__ACTIVITY__: Which lines of the records contain the word "Close"? Show each of them.

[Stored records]
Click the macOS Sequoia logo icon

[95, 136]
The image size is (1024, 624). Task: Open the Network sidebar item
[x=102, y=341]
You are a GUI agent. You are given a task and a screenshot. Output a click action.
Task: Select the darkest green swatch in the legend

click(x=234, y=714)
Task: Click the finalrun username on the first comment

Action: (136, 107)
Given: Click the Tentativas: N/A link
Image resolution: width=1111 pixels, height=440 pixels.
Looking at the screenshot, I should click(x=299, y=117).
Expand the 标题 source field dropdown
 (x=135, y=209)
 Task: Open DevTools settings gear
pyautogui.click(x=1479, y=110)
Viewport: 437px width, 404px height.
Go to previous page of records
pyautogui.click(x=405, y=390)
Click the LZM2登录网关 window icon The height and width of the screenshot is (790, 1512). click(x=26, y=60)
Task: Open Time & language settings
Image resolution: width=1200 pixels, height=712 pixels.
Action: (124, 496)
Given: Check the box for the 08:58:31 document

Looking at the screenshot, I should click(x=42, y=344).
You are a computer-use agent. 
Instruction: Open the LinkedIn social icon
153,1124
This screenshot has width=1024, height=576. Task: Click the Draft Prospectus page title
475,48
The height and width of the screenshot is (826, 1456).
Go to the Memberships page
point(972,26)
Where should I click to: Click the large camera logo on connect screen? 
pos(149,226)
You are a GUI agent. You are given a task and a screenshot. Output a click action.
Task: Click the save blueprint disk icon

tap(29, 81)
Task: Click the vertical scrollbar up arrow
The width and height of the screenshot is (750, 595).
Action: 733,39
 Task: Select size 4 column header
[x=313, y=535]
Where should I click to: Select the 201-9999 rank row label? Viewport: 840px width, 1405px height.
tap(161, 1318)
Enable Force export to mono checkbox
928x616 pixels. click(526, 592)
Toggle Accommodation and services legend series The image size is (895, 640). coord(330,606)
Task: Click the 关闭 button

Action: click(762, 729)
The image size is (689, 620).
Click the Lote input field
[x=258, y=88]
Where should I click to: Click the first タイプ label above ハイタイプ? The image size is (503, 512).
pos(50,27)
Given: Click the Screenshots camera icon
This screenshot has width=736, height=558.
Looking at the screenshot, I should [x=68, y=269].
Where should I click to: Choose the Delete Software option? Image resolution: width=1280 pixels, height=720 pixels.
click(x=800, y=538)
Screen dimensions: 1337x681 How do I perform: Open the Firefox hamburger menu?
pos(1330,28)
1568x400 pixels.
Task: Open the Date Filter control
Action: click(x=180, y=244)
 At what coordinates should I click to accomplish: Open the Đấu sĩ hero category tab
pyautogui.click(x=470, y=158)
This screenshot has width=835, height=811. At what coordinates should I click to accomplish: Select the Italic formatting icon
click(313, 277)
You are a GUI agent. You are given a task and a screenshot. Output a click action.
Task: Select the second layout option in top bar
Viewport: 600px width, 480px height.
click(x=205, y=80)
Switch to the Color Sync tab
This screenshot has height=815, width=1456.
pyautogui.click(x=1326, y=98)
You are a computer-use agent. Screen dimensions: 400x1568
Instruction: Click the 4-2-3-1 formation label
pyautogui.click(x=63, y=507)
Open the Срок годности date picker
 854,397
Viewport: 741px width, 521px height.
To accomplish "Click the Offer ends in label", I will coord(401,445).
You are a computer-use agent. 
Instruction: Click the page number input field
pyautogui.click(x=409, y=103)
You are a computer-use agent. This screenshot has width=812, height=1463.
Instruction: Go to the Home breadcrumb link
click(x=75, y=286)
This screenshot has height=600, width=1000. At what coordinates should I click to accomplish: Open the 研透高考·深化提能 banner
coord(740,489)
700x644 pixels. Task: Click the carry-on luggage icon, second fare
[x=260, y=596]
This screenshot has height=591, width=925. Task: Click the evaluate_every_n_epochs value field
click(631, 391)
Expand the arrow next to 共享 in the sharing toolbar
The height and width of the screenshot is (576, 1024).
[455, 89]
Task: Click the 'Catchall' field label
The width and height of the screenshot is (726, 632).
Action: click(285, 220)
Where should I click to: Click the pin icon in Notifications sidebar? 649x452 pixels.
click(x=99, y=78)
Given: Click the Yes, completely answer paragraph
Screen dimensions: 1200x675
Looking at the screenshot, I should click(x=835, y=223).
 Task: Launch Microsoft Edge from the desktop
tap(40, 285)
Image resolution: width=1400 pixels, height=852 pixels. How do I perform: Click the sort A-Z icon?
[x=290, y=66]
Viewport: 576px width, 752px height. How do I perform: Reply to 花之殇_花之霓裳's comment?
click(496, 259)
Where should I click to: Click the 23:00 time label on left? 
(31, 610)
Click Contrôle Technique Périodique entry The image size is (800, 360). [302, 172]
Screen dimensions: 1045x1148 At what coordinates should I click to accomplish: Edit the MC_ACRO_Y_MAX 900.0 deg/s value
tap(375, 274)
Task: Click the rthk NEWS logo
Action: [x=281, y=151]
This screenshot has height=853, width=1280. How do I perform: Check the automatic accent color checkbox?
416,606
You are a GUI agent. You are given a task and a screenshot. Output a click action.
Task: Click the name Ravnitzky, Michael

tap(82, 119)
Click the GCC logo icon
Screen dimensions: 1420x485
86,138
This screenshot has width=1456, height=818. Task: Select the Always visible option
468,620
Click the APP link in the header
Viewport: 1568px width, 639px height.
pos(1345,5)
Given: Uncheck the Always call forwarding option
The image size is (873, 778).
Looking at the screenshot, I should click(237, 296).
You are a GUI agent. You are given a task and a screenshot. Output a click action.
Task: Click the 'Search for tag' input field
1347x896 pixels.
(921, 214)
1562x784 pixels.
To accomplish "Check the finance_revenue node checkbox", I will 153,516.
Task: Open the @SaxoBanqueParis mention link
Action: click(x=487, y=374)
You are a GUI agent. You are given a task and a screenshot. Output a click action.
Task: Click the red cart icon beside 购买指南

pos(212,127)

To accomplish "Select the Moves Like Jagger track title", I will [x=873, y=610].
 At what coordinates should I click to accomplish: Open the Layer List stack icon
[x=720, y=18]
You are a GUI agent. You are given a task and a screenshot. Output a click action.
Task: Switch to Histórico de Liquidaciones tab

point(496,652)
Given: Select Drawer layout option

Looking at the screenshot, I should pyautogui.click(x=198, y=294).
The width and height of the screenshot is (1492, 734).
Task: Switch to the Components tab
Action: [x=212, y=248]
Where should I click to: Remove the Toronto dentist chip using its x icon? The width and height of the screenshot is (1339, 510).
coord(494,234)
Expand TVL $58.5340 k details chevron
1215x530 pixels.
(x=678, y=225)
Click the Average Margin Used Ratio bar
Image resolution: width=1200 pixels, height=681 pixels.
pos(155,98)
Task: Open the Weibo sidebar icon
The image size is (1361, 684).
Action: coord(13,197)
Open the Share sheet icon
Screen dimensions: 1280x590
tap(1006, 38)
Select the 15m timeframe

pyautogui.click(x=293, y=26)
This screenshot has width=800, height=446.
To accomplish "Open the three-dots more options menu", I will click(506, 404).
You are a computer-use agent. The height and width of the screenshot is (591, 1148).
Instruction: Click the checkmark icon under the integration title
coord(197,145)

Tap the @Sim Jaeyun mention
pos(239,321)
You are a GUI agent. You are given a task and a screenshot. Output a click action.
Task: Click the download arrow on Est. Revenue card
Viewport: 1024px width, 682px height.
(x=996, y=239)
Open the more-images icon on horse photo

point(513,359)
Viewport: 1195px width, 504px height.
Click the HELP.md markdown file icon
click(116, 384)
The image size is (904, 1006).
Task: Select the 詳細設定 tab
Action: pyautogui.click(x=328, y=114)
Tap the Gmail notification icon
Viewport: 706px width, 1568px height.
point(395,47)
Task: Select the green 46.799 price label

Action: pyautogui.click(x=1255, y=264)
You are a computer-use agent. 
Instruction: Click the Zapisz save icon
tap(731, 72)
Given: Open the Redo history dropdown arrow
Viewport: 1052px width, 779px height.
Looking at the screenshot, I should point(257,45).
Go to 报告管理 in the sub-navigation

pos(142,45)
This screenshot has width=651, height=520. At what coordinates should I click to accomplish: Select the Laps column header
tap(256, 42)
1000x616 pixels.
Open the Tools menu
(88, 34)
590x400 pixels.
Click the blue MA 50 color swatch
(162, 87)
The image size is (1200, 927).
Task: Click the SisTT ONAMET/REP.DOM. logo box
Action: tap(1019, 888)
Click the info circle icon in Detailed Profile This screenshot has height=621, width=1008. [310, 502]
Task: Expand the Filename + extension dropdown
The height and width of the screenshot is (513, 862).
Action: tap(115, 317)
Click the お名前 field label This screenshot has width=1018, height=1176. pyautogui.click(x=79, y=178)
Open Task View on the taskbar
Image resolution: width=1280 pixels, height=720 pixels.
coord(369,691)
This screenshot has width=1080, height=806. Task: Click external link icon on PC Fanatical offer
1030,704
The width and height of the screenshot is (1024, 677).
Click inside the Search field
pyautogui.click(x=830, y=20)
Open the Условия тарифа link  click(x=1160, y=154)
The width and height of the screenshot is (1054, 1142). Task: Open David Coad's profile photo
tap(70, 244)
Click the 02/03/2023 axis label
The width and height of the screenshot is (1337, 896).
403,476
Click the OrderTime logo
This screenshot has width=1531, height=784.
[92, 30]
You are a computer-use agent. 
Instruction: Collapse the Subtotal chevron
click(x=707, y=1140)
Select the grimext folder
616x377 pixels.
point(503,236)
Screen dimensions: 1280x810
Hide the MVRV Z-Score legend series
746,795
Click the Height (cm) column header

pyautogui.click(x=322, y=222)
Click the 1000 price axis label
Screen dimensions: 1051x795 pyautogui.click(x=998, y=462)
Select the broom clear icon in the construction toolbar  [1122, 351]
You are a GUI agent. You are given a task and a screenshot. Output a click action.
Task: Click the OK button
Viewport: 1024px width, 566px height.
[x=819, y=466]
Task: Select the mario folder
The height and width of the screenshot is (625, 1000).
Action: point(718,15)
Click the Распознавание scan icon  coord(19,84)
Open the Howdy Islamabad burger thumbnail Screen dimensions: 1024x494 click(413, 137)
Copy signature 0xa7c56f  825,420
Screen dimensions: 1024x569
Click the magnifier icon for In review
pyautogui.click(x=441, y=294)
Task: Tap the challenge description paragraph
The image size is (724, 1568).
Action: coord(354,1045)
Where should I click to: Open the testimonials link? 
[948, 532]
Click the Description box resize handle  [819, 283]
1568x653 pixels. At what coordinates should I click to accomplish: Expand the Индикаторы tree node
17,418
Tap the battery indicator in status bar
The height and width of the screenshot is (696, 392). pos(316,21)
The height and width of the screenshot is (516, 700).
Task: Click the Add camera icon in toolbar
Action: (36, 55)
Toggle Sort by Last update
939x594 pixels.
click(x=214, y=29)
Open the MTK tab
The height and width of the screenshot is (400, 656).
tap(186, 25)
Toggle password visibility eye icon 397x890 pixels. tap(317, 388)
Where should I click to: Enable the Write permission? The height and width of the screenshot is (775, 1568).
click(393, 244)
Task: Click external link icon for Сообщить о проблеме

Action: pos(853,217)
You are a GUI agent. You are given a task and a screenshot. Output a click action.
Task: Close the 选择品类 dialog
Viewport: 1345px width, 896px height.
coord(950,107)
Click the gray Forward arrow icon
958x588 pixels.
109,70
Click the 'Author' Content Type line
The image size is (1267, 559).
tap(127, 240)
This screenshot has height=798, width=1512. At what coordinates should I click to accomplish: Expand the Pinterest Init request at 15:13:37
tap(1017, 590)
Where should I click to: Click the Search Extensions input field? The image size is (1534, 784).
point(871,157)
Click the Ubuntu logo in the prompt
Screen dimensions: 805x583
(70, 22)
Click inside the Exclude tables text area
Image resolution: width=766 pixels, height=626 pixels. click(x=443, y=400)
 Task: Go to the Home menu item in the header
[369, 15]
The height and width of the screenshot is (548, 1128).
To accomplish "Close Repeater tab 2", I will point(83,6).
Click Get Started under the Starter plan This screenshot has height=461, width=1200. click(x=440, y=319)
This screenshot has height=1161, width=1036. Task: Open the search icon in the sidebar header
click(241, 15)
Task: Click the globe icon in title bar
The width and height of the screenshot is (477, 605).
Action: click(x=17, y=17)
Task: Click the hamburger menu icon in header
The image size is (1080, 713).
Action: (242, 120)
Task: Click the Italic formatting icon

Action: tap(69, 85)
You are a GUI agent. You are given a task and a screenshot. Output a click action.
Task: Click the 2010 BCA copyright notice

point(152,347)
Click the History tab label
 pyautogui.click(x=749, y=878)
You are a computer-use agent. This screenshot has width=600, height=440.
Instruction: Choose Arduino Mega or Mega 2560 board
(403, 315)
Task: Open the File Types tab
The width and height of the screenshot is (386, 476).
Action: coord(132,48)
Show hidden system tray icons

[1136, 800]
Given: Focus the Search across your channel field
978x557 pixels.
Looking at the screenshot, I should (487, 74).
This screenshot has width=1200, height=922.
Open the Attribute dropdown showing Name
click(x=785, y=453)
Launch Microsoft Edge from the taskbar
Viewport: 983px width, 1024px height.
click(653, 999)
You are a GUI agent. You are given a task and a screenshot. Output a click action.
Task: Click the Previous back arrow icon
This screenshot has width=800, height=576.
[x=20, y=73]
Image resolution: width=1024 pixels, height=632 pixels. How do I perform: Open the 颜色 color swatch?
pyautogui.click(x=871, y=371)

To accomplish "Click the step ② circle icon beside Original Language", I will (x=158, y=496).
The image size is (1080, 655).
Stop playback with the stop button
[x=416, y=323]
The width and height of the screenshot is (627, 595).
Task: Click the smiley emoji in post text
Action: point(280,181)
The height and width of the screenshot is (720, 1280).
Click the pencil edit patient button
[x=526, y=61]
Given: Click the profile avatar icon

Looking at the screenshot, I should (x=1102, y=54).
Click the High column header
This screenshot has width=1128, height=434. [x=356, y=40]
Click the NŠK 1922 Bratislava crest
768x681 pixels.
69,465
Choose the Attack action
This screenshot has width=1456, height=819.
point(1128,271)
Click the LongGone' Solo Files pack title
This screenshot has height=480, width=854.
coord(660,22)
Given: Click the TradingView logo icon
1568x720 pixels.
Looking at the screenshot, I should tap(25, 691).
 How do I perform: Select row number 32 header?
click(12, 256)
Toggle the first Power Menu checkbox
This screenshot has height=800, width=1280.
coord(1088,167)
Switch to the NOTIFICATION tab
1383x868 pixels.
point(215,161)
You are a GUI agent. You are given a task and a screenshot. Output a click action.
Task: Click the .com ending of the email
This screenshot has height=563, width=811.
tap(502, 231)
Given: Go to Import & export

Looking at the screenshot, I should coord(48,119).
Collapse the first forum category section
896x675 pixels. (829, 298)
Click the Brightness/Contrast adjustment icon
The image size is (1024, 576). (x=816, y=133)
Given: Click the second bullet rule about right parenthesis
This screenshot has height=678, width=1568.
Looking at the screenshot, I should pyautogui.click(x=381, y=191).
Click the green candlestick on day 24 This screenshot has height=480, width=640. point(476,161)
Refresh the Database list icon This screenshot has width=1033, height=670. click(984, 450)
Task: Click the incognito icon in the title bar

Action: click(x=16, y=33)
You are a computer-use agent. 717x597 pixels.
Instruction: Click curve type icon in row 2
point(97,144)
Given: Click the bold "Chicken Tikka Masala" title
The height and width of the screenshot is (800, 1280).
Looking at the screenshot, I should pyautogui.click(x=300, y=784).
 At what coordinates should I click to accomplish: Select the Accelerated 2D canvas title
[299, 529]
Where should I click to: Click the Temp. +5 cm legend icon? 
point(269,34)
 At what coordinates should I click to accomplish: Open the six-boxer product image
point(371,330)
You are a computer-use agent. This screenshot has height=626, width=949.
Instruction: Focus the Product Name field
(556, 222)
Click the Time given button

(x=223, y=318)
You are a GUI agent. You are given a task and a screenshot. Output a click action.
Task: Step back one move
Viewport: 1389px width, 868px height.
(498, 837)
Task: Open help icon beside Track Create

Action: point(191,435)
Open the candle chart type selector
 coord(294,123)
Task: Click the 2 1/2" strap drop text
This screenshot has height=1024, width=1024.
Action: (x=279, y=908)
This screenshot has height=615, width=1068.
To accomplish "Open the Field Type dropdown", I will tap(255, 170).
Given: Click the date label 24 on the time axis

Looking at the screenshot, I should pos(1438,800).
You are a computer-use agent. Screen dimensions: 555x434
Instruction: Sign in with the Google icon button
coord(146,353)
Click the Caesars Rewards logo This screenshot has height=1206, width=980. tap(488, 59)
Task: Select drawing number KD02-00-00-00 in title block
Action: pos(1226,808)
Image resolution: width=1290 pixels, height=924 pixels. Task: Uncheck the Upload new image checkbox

__ANSWER TO THE PROBLEM__:
Task: Close the 选择品类 dialog
To accomplish "Close Repeater tab 2", I will point(83,6).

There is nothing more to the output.